What is being asked:
List each line in the records below that contains the string "This".
* BEGIN *
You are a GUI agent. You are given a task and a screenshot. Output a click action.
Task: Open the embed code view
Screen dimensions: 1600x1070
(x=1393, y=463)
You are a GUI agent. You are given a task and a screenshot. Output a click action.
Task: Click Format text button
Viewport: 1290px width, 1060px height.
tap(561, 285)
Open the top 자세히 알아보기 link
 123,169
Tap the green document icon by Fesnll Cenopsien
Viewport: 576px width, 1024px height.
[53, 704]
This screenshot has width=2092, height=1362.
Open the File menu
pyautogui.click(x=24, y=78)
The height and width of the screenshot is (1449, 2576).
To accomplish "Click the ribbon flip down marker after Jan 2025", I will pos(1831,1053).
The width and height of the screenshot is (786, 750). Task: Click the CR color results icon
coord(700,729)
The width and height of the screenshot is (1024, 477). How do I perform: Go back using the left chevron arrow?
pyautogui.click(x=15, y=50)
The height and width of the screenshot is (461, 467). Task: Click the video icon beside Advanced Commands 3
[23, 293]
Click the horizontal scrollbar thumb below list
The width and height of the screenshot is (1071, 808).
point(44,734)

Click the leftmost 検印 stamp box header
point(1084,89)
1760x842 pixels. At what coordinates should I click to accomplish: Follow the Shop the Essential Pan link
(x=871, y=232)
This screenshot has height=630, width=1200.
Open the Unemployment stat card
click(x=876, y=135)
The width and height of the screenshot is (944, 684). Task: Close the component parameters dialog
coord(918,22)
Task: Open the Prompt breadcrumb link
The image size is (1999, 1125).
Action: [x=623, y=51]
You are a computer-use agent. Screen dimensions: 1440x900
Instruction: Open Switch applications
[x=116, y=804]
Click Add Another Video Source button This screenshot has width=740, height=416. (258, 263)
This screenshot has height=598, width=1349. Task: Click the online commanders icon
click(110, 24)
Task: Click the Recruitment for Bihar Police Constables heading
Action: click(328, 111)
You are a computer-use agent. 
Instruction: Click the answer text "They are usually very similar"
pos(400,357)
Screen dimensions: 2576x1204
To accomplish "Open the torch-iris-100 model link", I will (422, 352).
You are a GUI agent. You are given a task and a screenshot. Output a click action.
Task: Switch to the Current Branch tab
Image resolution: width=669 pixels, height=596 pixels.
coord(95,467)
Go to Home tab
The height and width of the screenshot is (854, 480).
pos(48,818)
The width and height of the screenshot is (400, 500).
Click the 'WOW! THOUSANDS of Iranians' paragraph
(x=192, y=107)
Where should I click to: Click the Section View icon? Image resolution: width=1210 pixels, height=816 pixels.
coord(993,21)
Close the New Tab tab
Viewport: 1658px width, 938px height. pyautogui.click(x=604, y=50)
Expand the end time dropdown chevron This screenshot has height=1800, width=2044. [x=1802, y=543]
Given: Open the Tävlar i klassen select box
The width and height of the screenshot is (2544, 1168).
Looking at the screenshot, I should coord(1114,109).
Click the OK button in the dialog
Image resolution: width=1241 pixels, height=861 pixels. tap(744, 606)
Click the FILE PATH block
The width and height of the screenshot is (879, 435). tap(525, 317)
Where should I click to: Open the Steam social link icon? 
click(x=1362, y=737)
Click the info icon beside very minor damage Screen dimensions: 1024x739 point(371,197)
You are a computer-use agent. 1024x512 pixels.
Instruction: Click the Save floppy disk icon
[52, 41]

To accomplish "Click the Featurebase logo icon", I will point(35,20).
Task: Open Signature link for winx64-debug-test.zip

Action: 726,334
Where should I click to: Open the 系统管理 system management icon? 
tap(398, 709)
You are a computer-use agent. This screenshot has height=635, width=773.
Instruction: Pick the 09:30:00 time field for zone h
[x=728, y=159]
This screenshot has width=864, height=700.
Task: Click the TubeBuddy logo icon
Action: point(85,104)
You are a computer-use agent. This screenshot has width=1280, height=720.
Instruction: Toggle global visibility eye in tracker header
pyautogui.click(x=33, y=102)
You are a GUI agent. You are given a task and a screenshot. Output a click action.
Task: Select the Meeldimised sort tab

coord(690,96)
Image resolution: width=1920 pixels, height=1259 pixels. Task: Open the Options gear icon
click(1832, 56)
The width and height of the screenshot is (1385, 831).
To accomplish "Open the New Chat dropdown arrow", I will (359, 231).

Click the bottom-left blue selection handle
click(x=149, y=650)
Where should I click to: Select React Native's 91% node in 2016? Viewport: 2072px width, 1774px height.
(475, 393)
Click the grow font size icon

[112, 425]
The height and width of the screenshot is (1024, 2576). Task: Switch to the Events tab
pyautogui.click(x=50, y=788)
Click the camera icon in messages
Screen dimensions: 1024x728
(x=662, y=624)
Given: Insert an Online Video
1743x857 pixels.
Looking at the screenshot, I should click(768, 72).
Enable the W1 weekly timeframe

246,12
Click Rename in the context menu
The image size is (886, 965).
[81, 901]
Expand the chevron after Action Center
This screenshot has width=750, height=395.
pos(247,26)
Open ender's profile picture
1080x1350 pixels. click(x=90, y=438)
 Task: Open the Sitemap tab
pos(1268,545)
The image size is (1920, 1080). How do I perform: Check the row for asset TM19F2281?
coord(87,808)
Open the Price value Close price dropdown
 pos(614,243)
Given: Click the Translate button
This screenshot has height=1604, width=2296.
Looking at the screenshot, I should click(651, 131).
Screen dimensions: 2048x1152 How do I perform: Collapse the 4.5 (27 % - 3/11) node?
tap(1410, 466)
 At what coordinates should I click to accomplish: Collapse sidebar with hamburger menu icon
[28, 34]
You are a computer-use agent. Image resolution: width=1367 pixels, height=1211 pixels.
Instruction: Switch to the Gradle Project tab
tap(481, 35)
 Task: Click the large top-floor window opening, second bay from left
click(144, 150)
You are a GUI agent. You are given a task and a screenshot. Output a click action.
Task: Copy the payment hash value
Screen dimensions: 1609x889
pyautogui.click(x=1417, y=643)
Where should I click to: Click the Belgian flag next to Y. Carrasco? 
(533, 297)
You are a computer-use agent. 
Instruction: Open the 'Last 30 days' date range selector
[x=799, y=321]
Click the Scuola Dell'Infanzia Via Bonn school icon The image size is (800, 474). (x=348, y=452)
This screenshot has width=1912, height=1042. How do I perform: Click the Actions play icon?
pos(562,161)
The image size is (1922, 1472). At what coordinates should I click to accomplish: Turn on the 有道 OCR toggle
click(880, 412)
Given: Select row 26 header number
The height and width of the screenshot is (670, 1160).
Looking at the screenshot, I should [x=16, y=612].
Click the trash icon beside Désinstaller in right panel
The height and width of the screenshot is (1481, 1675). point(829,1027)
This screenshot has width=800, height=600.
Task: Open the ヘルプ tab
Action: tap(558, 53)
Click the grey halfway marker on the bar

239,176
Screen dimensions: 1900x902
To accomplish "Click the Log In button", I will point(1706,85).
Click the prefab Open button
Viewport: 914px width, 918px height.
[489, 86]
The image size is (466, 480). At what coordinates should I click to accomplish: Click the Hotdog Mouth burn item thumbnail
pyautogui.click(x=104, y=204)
* END *
Correct answer:
This screenshot has width=2092, height=1362.
This screenshot has height=630, width=1200.
Click Add Another Video Source button This screenshot has width=740, height=416. (258, 263)
This screenshot has height=598, width=1349. Task: Click the online commanders icon
Expand the end time dropdown chevron This screenshot has height=1800, width=2044. [x=1802, y=543]
You are a computer-use agent. This screenshot has height=635, width=773.
This screenshot has width=864, height=700.
You are a computer-use agent. This screenshot has width=1280, height=720.
This screenshot has width=750, height=395.
This screenshot has height=1604, width=2296.
This screenshot has width=1912, height=1042. How do I perform: Click the Actions play icon?
This screenshot has width=800, height=600.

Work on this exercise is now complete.